Au fait en passant vite fait, il est du pédagogue névrosé et de l'artsite qu'il aurait toujours voulu être, comme du gardien de parking et du CRS, le premier à souvent souhaité devenir le second. Je ne déroge donc pas à la règle et j'exhibe donc peintures et gribouilles dans la lumière diffuse et la chaleur épaisse d'un p'tit bar à vin de notre bonne vieille capitale. Ainsi entre le plat du jour, et l'ardoise des desserts ou sur le seuil des toilettes, vous pouvez venir mirer ( le préfixe "ad" me semblant quelque peu usurpé) mes exactions graphico-éthyliques, tout en vous sirotant un p'tit verre de vin afin de rentabiliser le déplacement.
ça se passe donc au " Marcheurs de planètes",73 rue de la roquette, Métro bastille ou Voltaire, ouvert de 17h30 à 2h et fermé le lundi, et si le hasard le veut, qui sait peut-être nous y croiserons nous puisque pour y avoir officié en tant que barman pendant quelques années j'y traine régulièrement ma carcasse et mon penchant pour le jus de raisin fermenté.

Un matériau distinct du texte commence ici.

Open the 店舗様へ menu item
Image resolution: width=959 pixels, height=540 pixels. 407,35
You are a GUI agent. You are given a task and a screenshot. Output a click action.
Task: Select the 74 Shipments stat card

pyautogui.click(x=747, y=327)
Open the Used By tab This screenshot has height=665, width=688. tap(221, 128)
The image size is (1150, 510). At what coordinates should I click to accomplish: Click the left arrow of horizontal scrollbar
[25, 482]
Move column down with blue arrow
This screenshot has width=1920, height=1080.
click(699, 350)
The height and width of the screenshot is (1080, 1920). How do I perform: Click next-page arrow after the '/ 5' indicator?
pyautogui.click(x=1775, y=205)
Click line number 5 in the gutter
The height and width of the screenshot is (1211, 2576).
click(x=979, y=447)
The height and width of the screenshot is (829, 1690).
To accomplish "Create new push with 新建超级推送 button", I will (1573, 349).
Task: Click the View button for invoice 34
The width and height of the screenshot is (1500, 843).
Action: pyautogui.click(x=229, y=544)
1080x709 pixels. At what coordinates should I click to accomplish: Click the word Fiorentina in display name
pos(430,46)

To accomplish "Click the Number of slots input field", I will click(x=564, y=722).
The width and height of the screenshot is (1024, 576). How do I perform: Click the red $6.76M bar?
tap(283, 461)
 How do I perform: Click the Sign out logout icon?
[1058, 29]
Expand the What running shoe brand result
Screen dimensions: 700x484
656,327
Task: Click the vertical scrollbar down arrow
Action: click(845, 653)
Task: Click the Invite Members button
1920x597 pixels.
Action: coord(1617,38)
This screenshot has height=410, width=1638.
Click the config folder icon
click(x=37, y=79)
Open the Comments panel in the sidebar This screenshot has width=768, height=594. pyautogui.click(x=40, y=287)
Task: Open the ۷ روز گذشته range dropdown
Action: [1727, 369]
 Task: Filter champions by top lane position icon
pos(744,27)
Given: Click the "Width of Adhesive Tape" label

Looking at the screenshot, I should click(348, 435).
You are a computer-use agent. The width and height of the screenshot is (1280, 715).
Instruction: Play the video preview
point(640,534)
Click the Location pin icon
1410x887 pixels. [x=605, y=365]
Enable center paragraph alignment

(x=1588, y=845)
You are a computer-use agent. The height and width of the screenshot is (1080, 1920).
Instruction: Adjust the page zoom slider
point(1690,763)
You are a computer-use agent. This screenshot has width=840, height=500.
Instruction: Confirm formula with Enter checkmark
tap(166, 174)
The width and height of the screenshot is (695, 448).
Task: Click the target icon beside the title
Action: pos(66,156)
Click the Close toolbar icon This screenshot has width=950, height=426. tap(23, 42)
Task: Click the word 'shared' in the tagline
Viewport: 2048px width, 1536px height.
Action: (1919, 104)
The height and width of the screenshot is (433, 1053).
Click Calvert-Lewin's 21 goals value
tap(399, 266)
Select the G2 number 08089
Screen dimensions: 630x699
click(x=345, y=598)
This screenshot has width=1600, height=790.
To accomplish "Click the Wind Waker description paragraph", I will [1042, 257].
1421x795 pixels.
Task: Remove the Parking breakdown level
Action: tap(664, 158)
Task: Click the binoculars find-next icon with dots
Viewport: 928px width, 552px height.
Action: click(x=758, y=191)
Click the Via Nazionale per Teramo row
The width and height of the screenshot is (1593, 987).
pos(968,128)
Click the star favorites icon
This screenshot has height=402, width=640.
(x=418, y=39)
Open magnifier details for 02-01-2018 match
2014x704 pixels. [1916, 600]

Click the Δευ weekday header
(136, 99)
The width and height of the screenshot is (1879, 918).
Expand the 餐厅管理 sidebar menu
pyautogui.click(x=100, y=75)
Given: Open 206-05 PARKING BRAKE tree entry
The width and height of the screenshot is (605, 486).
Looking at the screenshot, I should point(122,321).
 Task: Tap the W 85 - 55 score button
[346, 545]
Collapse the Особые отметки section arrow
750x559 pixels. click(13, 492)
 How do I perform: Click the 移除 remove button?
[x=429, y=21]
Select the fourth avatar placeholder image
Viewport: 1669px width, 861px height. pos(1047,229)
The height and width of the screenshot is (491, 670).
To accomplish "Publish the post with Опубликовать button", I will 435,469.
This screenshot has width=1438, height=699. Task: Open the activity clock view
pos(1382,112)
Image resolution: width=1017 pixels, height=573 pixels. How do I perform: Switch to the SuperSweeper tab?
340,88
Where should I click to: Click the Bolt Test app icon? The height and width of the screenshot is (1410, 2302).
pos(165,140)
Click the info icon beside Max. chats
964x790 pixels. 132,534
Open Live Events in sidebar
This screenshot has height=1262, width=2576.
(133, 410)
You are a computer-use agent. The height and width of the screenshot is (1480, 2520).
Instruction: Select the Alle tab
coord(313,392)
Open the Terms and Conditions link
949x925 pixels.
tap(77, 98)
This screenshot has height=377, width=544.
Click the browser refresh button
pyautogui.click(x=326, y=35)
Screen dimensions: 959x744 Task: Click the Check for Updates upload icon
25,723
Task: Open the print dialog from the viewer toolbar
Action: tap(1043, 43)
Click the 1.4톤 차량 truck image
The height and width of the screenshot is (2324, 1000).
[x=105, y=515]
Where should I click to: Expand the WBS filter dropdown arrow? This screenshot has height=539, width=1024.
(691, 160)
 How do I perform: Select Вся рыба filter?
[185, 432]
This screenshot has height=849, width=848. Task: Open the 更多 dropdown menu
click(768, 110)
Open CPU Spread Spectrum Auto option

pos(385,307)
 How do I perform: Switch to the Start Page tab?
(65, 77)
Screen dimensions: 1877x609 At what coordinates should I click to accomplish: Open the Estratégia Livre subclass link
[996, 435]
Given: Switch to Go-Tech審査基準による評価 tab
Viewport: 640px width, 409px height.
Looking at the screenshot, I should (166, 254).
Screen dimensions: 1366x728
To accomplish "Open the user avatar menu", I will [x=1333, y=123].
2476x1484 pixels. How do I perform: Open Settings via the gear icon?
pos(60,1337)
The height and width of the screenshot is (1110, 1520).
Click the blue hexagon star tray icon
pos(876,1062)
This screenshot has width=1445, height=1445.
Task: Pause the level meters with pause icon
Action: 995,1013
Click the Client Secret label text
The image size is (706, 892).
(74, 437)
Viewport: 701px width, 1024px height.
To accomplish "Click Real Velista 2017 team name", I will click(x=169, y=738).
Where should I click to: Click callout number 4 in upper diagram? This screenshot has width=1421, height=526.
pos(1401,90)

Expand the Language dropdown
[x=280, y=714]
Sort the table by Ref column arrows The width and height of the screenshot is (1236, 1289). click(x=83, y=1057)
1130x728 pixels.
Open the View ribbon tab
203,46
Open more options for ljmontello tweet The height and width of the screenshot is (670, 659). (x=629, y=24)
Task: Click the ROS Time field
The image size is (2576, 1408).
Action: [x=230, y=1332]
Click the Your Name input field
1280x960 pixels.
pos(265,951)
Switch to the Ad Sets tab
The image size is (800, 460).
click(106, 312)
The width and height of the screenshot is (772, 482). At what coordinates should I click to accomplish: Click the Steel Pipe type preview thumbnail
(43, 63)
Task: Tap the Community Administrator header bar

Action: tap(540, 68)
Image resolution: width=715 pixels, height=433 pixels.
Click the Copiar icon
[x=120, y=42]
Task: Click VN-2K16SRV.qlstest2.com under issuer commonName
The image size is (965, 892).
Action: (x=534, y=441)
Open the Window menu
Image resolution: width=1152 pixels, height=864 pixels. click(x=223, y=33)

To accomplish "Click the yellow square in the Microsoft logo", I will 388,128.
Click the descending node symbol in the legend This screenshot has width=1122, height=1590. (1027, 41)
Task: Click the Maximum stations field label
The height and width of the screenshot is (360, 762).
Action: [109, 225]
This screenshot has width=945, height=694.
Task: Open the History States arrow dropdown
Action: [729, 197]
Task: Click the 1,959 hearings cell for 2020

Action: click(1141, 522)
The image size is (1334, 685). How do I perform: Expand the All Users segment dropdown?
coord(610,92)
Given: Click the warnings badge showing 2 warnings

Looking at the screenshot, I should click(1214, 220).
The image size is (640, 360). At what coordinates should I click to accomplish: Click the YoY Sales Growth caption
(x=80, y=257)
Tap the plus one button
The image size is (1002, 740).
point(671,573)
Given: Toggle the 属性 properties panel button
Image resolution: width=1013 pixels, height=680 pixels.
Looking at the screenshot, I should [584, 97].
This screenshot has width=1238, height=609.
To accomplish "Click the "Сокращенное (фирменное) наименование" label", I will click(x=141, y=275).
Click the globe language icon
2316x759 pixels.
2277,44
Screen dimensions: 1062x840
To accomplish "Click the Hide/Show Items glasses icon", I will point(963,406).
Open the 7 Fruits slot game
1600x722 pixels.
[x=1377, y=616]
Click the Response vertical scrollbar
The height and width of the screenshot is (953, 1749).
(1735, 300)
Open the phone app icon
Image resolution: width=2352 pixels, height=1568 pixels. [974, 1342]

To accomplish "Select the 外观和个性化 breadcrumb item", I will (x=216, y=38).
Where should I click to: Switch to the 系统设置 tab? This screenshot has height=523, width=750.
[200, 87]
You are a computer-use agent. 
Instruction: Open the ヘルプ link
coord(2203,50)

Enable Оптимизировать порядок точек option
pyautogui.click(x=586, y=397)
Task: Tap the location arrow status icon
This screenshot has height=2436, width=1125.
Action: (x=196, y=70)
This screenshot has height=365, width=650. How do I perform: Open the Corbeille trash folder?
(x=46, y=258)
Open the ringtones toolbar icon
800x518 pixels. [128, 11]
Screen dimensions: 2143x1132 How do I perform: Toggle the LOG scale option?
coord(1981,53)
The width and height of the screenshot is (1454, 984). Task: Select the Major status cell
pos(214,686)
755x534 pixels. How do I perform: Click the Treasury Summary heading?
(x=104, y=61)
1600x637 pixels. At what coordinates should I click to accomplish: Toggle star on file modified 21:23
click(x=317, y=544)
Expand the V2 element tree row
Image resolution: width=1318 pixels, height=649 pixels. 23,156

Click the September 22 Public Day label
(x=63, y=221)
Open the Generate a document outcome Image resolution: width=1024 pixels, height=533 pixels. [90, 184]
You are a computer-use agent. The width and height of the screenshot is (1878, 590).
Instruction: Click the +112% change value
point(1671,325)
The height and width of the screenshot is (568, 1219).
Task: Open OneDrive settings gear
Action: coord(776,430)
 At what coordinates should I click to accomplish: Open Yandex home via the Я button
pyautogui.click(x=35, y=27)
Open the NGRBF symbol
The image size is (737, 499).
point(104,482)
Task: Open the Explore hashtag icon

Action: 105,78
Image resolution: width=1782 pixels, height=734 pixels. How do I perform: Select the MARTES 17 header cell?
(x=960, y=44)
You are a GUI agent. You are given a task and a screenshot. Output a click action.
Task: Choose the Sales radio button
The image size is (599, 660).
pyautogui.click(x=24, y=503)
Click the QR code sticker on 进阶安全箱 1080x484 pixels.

Et en bonus Je ne sais pas trop comment je me suis retrouvé là dedans mais ce soir (mardi) je participe à une émission de radio sur "radio libertaire" sur 89.4, entre 22h30 et 00h l'émission s'intitule "bol d'art" et je ne sais absolument pas ce que je vais bien pouvoir y dire ...mais je pense que ça va être sympa....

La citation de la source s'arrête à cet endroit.